** START Text excerpt **

In the EDA,you need learn how to use plots as tools for exploration

library(tidyverse)
## ─ Attaching packages ──── tidyverse 1.2.1 ─
## ✔ ggplot2 3.1.1     ✔ purrr   0.3.2
## ✔ tibble  2.1.1     ✔ dplyr   0.8.1
## ✔ tidyr   0.8.3     ✔ stringr 1.4.0
## ✔ readr   1.3.1     ✔ forcats 0.4.0
## ─ Conflicts ───── tidyverse_conflicts() ─
## ✖ dplyr::filter() masks stats::filter()
## ✖ dplyr::lag()    masks stats::lag()
library(ggrepel)

Label

The easiest place to start when turning an exploratory graphic into an expository graphaic is with good labels
add labels with the labs() function

ggplot(mpg,aes(displ,hwy)) +
  geom_point(aes(color = class)) +
  geom_smooth(se = FALSE) +
  labs(title = "Fuel efficiency generally decreaes with engine size")
## `geom_smooth()` using method = 'loess' and formula 'y ~ x'

you can add more text
> subtitle
> caption

ggplot(mpg, aes(displ, hwy)) +
  geom_point(aes(color = class)) +
  geom_smooth(se = FALSE) +
  labs(
    title = "Fuel efficiency generally decreases with engine size",
    subtitle = "Two seaters (sports cars) are an exception because of their light weight",
    caption = "Data from fueleconomy.gov"
  )
## `geom_smooth()` using method = 'loess' and formula 'y ~ x'

you can also use labs() to replace the axis and legend titles

ggplot(mpg, aes(displ, hwy)) +
  geom_point(aes(colour = class)) +
  geom_smooth(se = FALSE) +
  labs(
    x = "Engine displacement (L)",
    y = "Highway fuel economy (mpg)",
    colour = "Car type"
  )
## `geom_smooth()` using method = 'loess' and formula 'y ~ x'

if you want to use the mathematical equations instead of text strings,just use quote()

df <- tibble(
  x = runif(10),
  y = runif(10)
)
ggplot(df, aes(x, y)) +
  geom_point() +
  labs(
    x = quote(sum(x[i] ^ 2, i == 1, n)),
    y = quote(alpha + beta + frac(delta, theta))
  )

Annotations

In addition to labelling major components of your plot,it’s often useful to label individual observations or group of observations
> geom_text()
the function is similar to geom_point(),but it has an additional aesthetic: label

there are two sources of labels
first,you might have a tibble that provides labels. the plot below isn’t terribly useful,but it illustrates a useful approach

best_in_class <- mpg %>%
  group_by(class) %>%
  filter(row_number(desc(hwy)) == 1)

ggplot(mpg, aes(displ, hwy)) +
  geom_point(aes(colour = class)) +
  geom_text(aes(label = model), data = best_in_class)

** END Text excerpt **

- [Exercise requirements]
[a] List every package, with its version number, that the R plotting tutorial shows being attached when tidyverse loads.
[b] Return the stretch of the R plotting tutorial from "there are two" through "filter(row_number(desc(hwy)) == 1)", copied word for word.
The data has no connection to the R plotting tutorial.

** START Record extracts **

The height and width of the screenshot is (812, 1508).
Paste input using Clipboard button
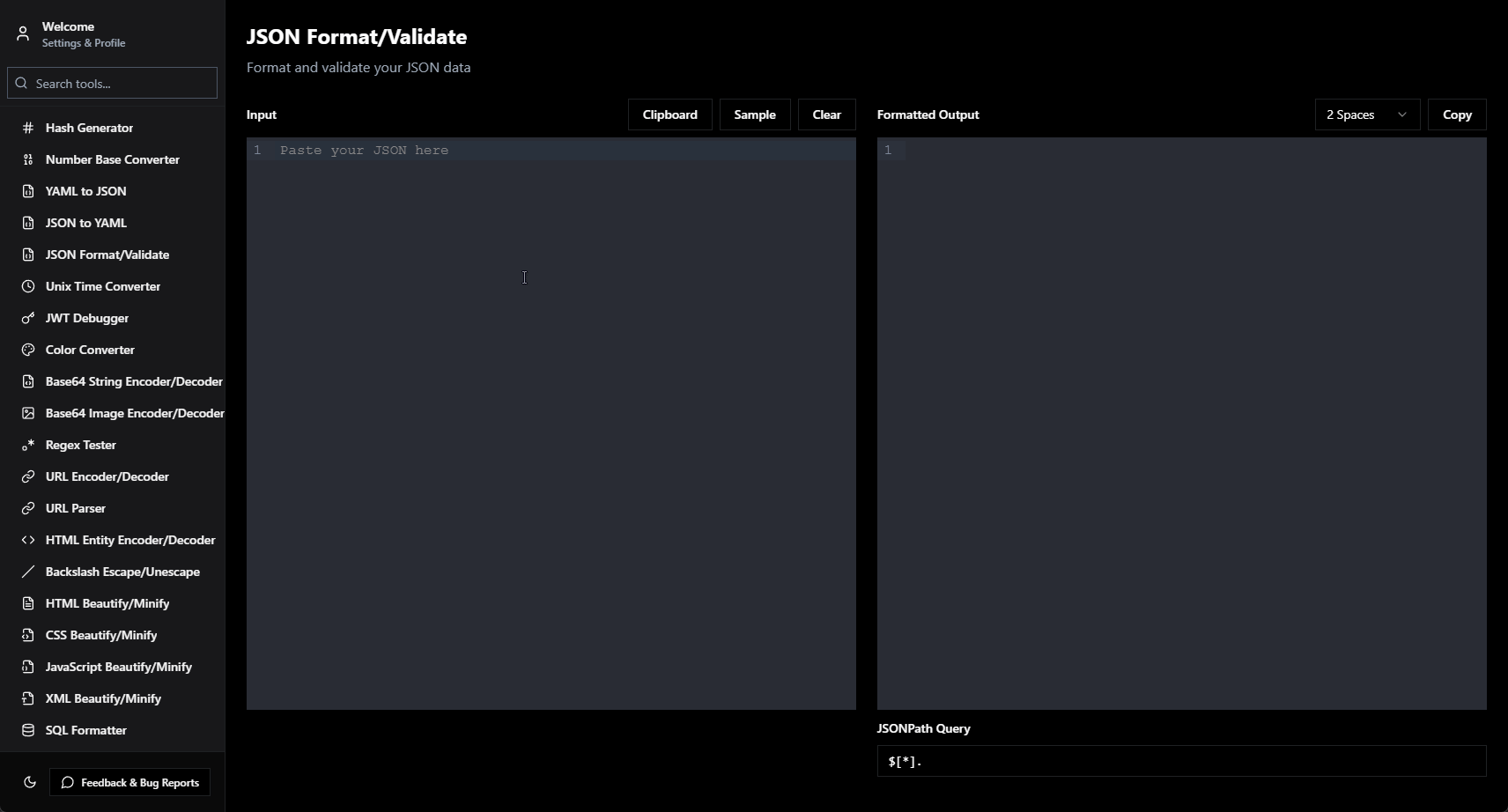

** END Record extracts **
** START Record extracts **

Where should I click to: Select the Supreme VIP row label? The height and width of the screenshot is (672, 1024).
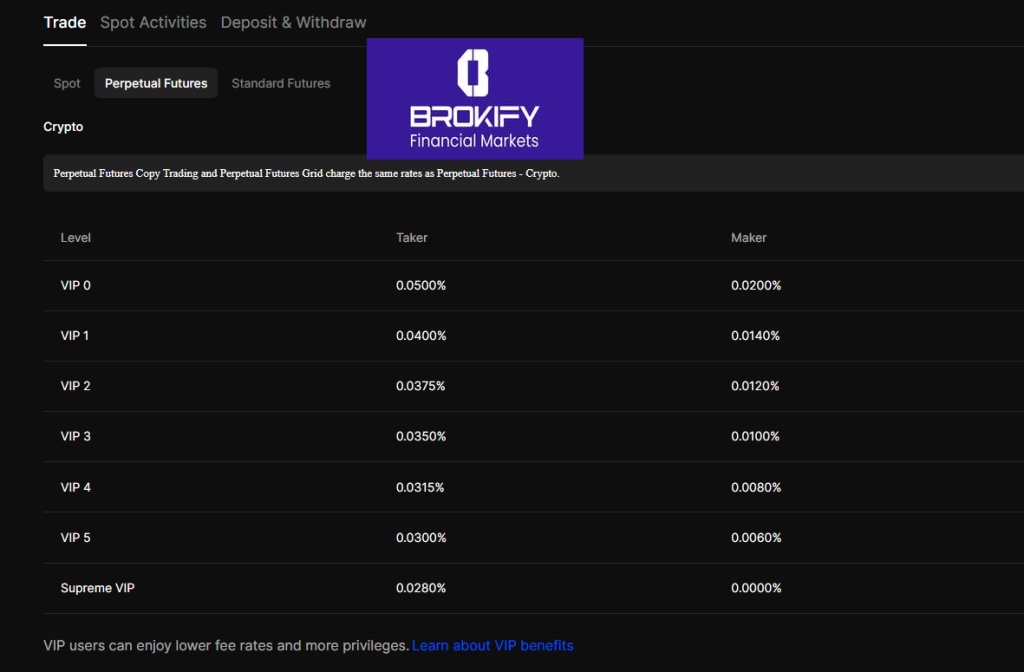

** END Record extracts **

- [Full answers]
[a]
ggplot2 3.1.1
purrr 0.3.2
tibble 2.1.1
dplyr 0.8.1
tidyr 0.8.3
stringr 1.4.0
readr 1.3.1
forcats 0.4.0

[b]
there are two sources of labels
first,you might have a tibble that provides labels. the plot below isn’t terribly useful,but it illustrates a useful approach

best_in_class <- mpg %>%
  group_by(class) %>%
  filter(row_number(desc(hwy)) == 1)